Le gouvernement britannique a indiqué qu’il surveille les activités supposées de l’Iran au Sahara Occidental, sans toutefois disposer de preuves concrètes d’un soutien direct de Téhéran au Front Polisario, après un débat à la Chambre des Lords le 27 octobre.
La baronne Chapman de Darlington, ministre au Foreign Office, a déclaré aux pairs que « le Royaume-Uni n’a pas observé de preuves d’un appui iranien au Front Polisario. Cependant, nous continuons à suivre de près les activités iraniennes dans la région. » Elle a ajouté que le gouvernement « condamne depuis longtemps le soutien déstabilisateur d’ordre politique, militaire et financier qu’apporte l’Iran à ses groupes proxies et partenaires » et qu’il poursuivra sa coopération avec ses alliés pour contrer de telles actions.

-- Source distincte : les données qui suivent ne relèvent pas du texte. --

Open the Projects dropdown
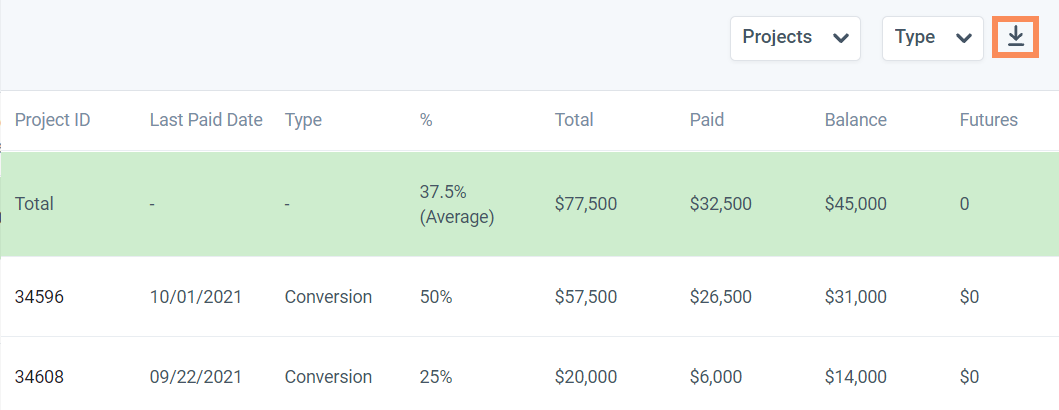 795,38
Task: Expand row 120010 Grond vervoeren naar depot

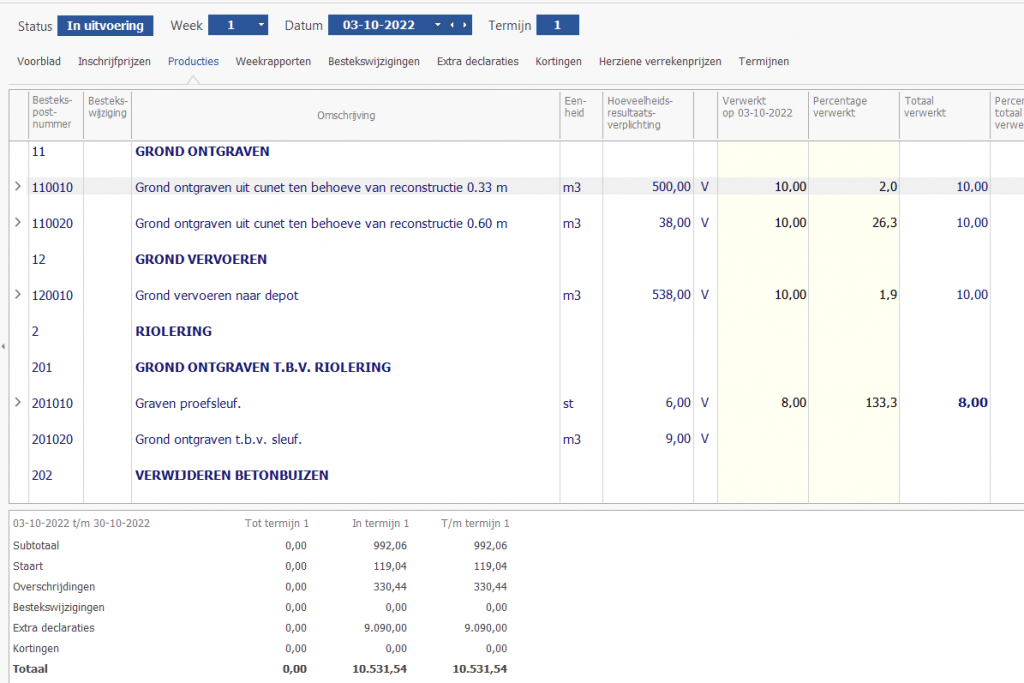Action: (17, 295)
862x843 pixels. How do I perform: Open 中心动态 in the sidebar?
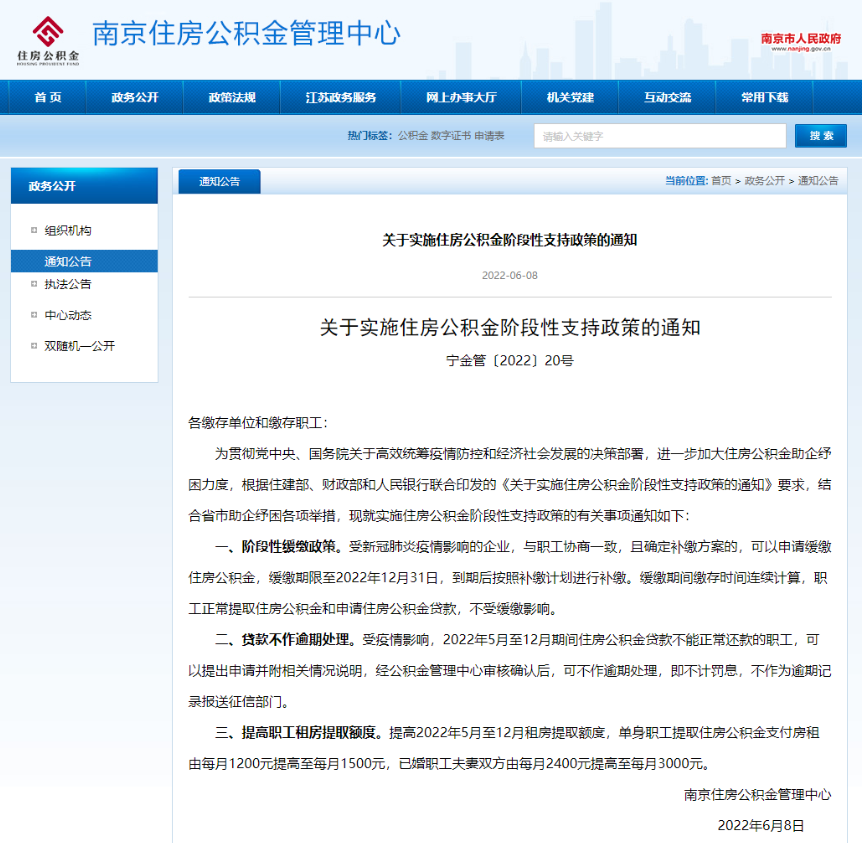[x=68, y=315]
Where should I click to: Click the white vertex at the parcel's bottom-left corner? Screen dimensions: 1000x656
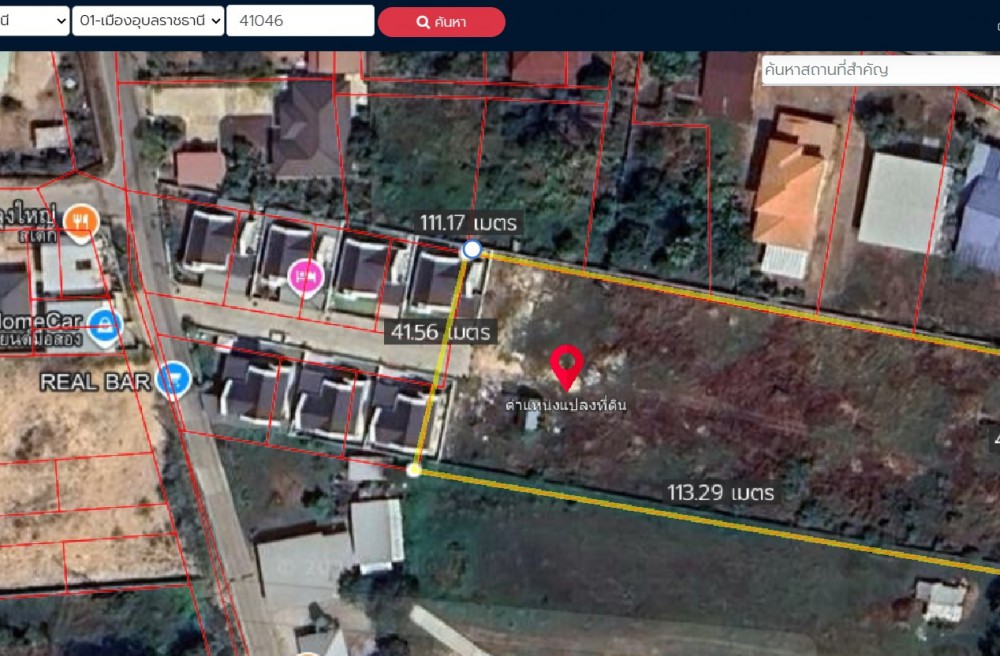pyautogui.click(x=415, y=469)
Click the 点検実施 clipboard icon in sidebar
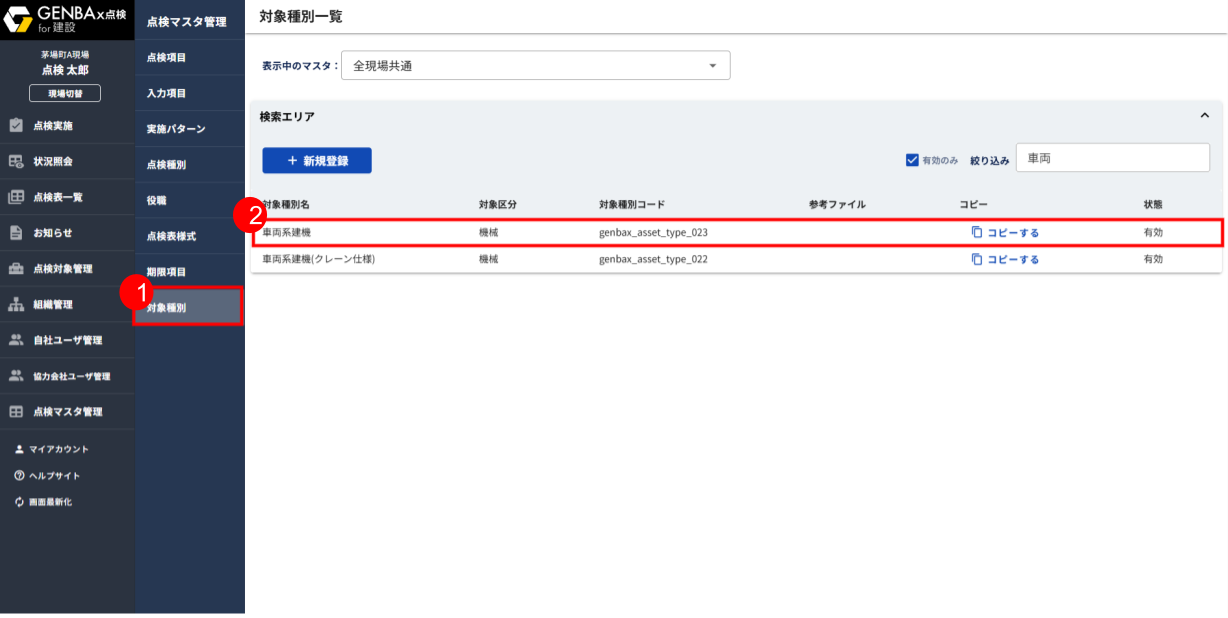 [x=16, y=126]
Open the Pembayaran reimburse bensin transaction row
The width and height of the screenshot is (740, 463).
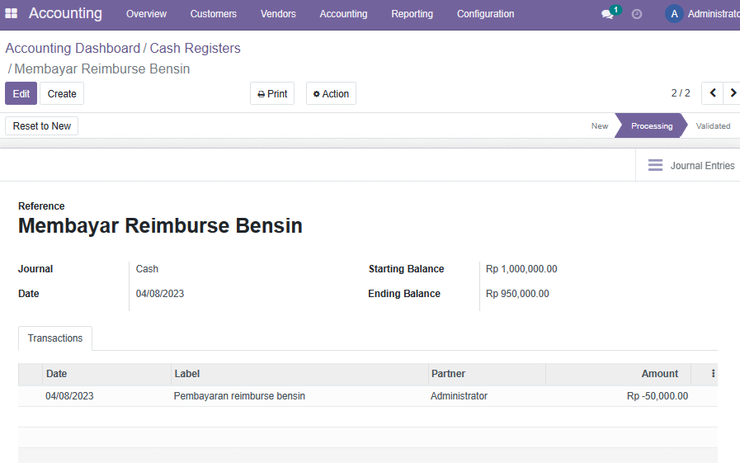368,396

Ce débat faisait suite à des rapports suggérant des liens entre le Corps des Gardiens de la Révolution islamique (IRGC) de l’Iran et le Front Polisario, un mouvement revendiquant l’indépendance du Sahara Occidental vis-à-vis du Maroc. Lord Godson, à l’origine de la question, a évoqué « des preuves disponibles dans les sources ouvertes révélant une forme d’admiration réciproque entre le régime iranien actuel, l’IRGC et le Polisario », demandant si le gouvernement envisageait de réévaluer les renseignements à ce sujet.
La baronne Chapman a confirmé que le ministre Stephen Falconer avait rencontré des représentants du Front Polisario le 5 août, dans le cadre d’efforts visant à soutenir un nouveau cadre de dialogue, notamment après la décision britannique de reconnaître les intentions affichées du Maroc au Sahara Occidental. « Nous estimons que c’était la voie pragmatique et juste, compte tenu de la durée prolongée de ce conflit, » a-t-elle précisé. « Nous restons très proches de nos alliés marocains et espérons que cela conduira à la paix et à la stabilité dans toute la région. »
Lord Bruce de Bennachie a souligné que, si l’engagement britannique avec le Maroc était positif, la priorité devait être d’empêcher que ce conflit ne se transforme « en une guerre par procuration si des acteurs malveillants intervenaient. »
La baronne Chapman a acquiescé, affirmant que « la conduite du Royaume-Uni reste empreinte de pragmatisme et en accord avec les engagements pris avec le Maroc. »
D’autres membres de la Chambre ont exprimé leurs inquiétudes quant à la possibilité qu’Iran exploite le Front Polisario pour déstabiliser davantage la région. Lord Polak a insisté sur le fait qu’il était « impératif que le gouvernement soutienne nos alliés face à cette déstabilisation orchestrée par l’Iran. » La baronne Chapman a répondu : « Nous condamnons fermement les actions de l’Iran et son utilisation de son influence pour déstabiliser et compromettre ces processus, ce dont nous sommes pleinement conscients. »
Lord Ahmad de Wimbledon a indiqué que le Conseil de sécurité de l’ONU devrait prochainement discuter d’une nouvelle résolution sur le Sahara Occidental, qualifiant le plan d’autonomie marocain de « voie pratique à suivre. » Il a ajouté que le rôle du Royaume-Uni devait être de « faciliter ce dialogue et parvenir à une résolution offrant une réelle perspective de paix. »
En conclusion du débat, la baronne Chapman a souligné que le gouvernement agissait « avec un pragmatisme absolu » afin de soutenir les avancées aux Nations unies et éviter une instabilité régionale accrue. « Il existe une opportunité de progression et d’instauration de la stabilité que les populations de cette région attendent désespérément, » a-t-elle conclu.